**Saved data entries**
:::

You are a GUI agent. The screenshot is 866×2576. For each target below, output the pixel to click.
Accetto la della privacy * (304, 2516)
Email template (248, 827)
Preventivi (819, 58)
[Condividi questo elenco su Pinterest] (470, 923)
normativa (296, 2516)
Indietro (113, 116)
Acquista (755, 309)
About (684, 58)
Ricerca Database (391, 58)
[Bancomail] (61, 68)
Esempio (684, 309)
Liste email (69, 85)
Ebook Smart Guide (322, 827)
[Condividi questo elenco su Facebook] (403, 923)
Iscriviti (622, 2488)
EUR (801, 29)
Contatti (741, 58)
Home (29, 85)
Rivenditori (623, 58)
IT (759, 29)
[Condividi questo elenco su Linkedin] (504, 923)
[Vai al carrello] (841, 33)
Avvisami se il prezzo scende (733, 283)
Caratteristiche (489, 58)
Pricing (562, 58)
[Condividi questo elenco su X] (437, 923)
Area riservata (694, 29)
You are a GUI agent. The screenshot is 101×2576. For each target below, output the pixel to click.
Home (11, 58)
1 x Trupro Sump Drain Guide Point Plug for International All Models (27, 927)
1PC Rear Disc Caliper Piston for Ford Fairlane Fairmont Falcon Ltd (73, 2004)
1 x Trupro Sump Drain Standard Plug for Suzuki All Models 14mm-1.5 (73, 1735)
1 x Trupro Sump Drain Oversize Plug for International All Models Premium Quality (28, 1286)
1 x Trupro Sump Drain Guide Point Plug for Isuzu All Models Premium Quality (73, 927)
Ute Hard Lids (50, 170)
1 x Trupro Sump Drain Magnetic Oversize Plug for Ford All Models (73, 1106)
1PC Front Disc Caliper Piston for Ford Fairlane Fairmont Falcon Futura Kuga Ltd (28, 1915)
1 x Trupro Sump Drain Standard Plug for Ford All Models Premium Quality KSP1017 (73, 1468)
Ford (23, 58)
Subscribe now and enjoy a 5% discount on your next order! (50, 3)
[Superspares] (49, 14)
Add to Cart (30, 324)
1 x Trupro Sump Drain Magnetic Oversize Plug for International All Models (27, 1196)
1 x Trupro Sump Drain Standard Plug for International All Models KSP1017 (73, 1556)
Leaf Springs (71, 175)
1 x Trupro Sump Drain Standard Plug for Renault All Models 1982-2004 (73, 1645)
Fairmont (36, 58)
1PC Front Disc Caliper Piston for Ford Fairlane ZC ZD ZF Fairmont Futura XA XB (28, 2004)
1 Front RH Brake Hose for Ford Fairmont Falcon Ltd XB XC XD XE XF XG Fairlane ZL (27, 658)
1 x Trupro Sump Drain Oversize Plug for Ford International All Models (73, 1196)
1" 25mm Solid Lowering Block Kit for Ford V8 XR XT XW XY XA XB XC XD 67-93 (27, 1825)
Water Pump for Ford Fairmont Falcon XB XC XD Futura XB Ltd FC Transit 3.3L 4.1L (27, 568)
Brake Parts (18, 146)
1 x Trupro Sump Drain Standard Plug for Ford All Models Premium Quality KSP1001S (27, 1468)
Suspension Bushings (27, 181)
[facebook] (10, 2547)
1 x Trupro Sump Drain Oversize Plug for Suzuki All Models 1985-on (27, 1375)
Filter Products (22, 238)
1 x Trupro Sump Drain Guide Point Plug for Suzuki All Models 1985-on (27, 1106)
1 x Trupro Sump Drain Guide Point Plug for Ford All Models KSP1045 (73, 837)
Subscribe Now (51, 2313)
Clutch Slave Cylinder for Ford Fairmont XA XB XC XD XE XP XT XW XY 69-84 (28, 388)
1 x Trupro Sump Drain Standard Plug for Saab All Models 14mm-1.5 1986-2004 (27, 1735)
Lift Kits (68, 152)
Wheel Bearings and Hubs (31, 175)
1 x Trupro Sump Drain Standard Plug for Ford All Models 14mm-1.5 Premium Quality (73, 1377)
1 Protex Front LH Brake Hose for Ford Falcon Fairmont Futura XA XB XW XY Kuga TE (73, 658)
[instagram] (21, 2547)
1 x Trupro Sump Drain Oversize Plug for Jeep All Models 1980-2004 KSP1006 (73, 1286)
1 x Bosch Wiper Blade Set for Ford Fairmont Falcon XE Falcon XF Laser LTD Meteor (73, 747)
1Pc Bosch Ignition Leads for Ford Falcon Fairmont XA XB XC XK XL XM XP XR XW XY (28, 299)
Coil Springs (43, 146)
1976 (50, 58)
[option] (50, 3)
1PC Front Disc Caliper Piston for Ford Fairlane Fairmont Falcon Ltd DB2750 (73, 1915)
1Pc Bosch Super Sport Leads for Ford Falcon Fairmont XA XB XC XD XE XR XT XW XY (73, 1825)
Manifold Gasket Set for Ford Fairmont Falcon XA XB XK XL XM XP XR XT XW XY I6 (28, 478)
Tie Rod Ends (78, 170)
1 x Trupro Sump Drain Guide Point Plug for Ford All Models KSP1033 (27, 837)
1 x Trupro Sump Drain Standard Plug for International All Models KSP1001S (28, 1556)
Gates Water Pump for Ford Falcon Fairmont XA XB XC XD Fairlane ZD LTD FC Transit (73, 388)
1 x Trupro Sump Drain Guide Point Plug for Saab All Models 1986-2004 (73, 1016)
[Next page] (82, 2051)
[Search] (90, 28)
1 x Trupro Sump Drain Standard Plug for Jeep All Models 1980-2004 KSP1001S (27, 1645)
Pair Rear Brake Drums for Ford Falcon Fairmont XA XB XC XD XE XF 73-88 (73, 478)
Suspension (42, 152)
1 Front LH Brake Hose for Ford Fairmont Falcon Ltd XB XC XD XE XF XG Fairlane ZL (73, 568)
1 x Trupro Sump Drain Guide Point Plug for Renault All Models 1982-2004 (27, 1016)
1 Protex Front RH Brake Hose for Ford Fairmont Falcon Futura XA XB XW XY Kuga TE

:::

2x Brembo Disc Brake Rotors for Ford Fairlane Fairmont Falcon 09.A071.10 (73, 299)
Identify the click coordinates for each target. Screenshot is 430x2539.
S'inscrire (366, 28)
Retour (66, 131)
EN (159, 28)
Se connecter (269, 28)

:::

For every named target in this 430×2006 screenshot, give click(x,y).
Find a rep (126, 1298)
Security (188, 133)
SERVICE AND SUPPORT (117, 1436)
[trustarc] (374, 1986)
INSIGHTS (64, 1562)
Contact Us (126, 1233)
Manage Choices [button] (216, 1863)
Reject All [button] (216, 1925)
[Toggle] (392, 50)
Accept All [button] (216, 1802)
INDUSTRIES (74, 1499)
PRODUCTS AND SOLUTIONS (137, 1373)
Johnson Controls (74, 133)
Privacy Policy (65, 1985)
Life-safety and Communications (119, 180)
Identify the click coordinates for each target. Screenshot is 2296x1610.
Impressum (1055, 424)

:::

**WHAT THE EXERCISE ASKS**
Write down again, exactly as given, only the lines above that fall from the line with "[instagram] (21, 2547)" to the line with "1Pc Bosch Ignition", inclusive.

**REPLY**
[instagram] (21, 2547)
1 x Trupro Sump Drain Oversize Plug for Jeep All Models 1980-2004 KSP1006 (73, 1286)
1 x Bosch Wiper Blade Set for Ford Fairmont Falcon XE Falcon XF Laser LTD Meteor (73, 747)
1Pc Bosch Ignition Leads for Ford Falcon Fairmont XA XB XC XK XL XM XP XR XW XY (28, 299)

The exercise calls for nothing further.